Und nochmals zurück zum Artikel und Entdeckung dieses Immunsystem-Mechanismus zur Erkennung der Krankheit und entsprechende kaskade der Schaltkreise….
So genial es ist, dies entdecken zu können, die Demut zu erkennen, dass alles, was DA ist, schon war und alles was wir tun und versuchen, ein Anstreben bleibt, NIE das GANZE umfasst, stets überragt ist vom HÖCHSTEN-WORTFEHLENDEN-GEISTIGEN, lässt mich vor Ehrfurcht den Kopf neigen und den Hut ziehen, aber NIE vor den Taten der Menschen. Ganz nach Willhelm Tell.
Guten Tag Herr Vernazza
Herzlichen Dank für diese sehr aufschlussreiche Zusammenfassung des Nature Artikels.

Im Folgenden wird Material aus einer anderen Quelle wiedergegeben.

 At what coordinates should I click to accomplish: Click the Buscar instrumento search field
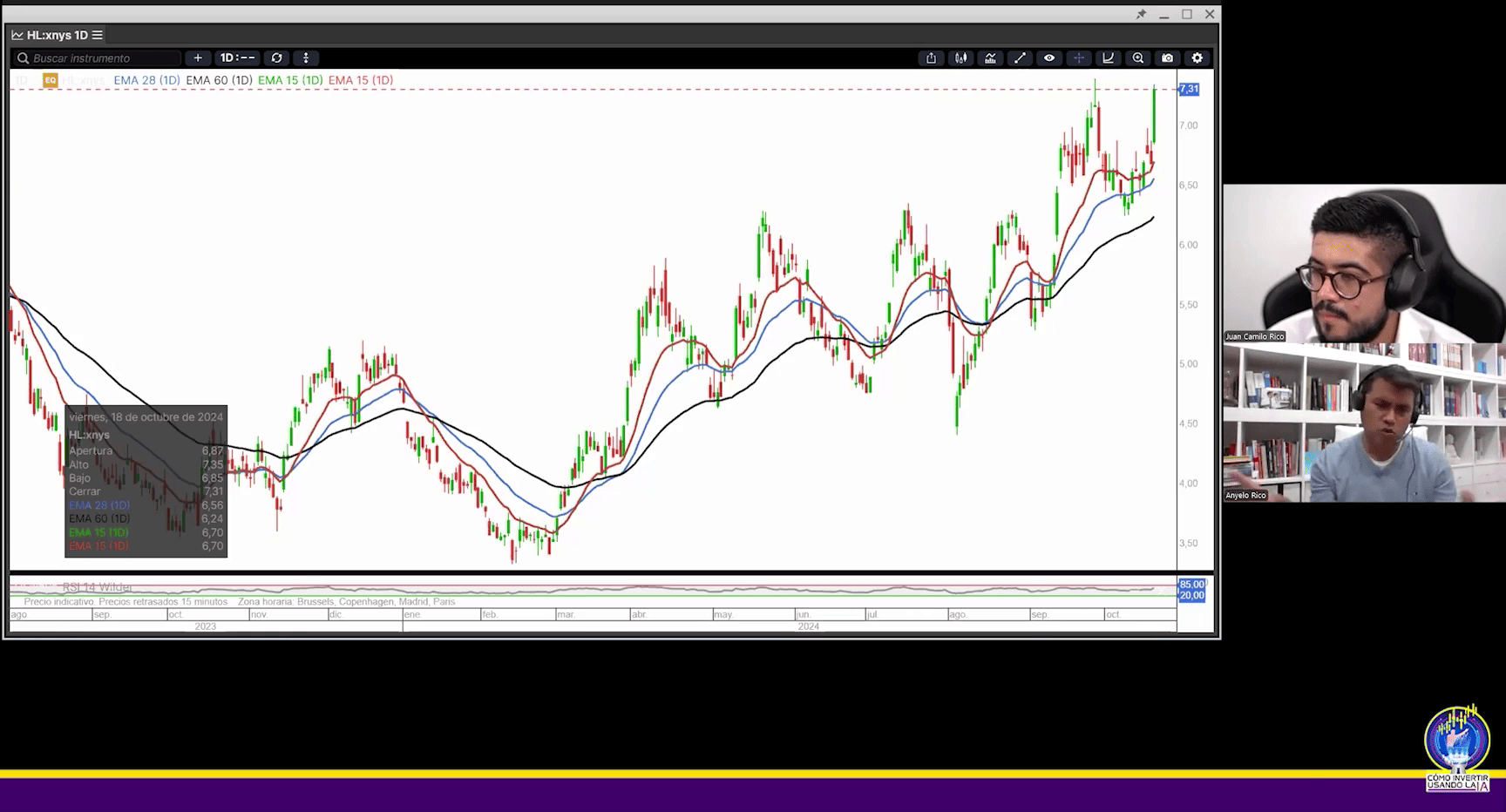click(x=100, y=58)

Im 2020/2021 habe ich mich intensiv auf verschiedensten Ebenen aufgrund eines CAS Studiengangs mit dem Geruchsinn auseinander gesetzt. Dabei wurde mir klar, wie immens wichtig dieser „primitive“ Sinn in der Entstehung der Lebewesen, von Einzeller bis zu den Säugetieren / Mensch war und immer noch ist, bzw. sein sollte.

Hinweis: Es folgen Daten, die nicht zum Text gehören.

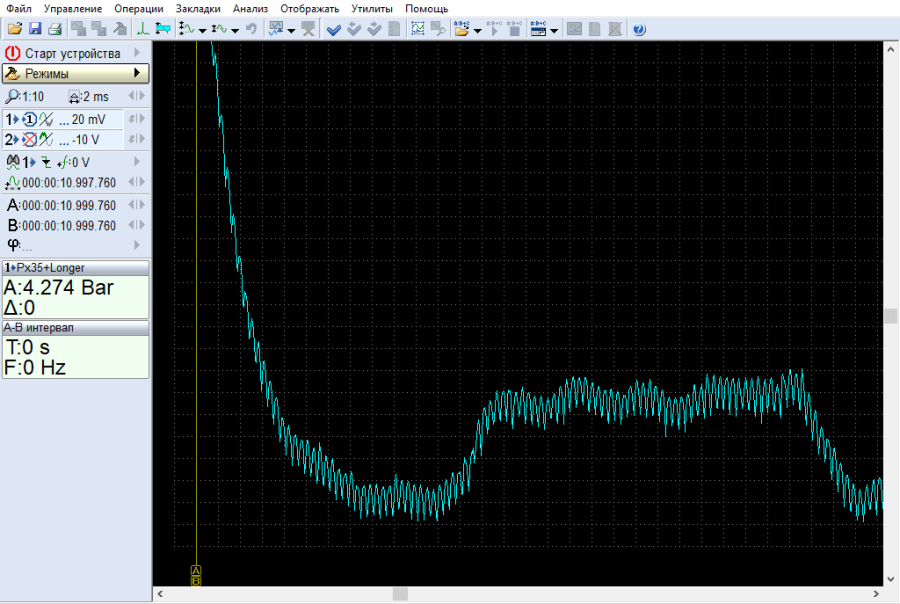Click the red power icon for Старт устройства
The height and width of the screenshot is (604, 900).
click(13, 53)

Dass neben Infektionen auch Ängste, Freude, sexuelle Attraktivität und auch noch andere Erkrankungen wahrgenommen werden sei auf das Buch „Alles Geruchssache“ von Frau Professorin Dr. M. Pause, Professorin für Psychologie an der Heinrich-Heine Universität in Düsseldorf verwiesen.
Zusätzlich sei hier auch noch der NZZ Artikel erwähnt, der sich dem Geruch von Parkinson annimmt. https://nzzas.nzz.ch/wissen/der-geruch-von-parkinson-1d.1624133. Eindrücklicher Artikel der aufzeigt, wie überlegen ein geübter Geruchsinn sein kann gegenüber jetzigen Diagnosemittel bei Parkinson.
Vielen Dank. Ja, ich staune auch immer wieder, was die Natur so intelligent entwickelt hat.